I cringe whenever a movie starts by putting the audience on notice: It’s either “based on a true story” or “inspired by a true story” or, my favorite, “based on actual events.” The warning always makes me think that somebody’s lying or spraying the facts with Hollywood sweeteners. Freeheld has its fair share of sugar substitutes. And there’s a rote quality to the script by Ron Nyswaner (Philadelphia). But the movie gets to you, mostly because Julianne Moore and Ellen Page, as lovers in crisis, give unerringly heartfelt performances. If Freeheld cuts corners to get its point across, Moore and Page never do. You’ll be with them all the way.
Moore plays Laurel Hester, a New Jersey detective who keeps her sexual identity as a lesbian a secret even from her longtime police partner Dane Wells (a terrific Michael Shannon). Then she meets the much younger Stacie Andree (Ellen Page), a mechanic who is soon sharing Laurel’s home and who inspires her to come out, which Laurel does very, very slowly.
What speeds things up in 2005 is a tragic medical diagnosis for Laurel. She has late-stage lung cancer. Credit director Peter Sollett (Raising Victor Vargas) for not exploiting that situation for easy tears. He could have. But Freeheld has another agenda, the one that makes a personal story political. It starts when Laurel, after 23 years of service, names Stacie the beneficiary of her pension benefits. That’s when the Board of Freeholders of Ocean County, New Jersey, steps in and refuses the request. No way are these traditionalists going to recognize the domestic partnership of two lesbians. It’s satisfying to realize how far the LGBT community and the Supreme Court have come in just a decade.

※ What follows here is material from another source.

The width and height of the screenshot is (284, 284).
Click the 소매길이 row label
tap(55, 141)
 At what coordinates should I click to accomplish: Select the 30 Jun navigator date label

But it wasn’t the case here.
It’s Laurel and Stacie against a panel of five Republican county legislators, or freeholders, in a case that made headlines. That it stirred up the media as well was due in large part to Steven Goldstein (Steve Carell), the founder of Garden State Equality. Carell cannily lets us see that Goldstein, a New York Jew, is using his “honey-sweetie” flamboyance to get attention. That he does.
Laurel’s legal success is a foregone conclusion, but she’s no gay-marriage activist. She wants justice for the woman she loves and in getting it she achieves a moral victory. Cancer would take Laurel at 49, but the supremely gifted Moore shows us the scrapper Laurel stayed till the end. And Page, who came out herself last year and helped produce the film, illuminates the striving force in Stacie. Freeheld labels its heroes and villains too broadly and simplifies when it most needs to stay knotty, but keep your eyes on Moore and Page and you’ll know your seeing the truth.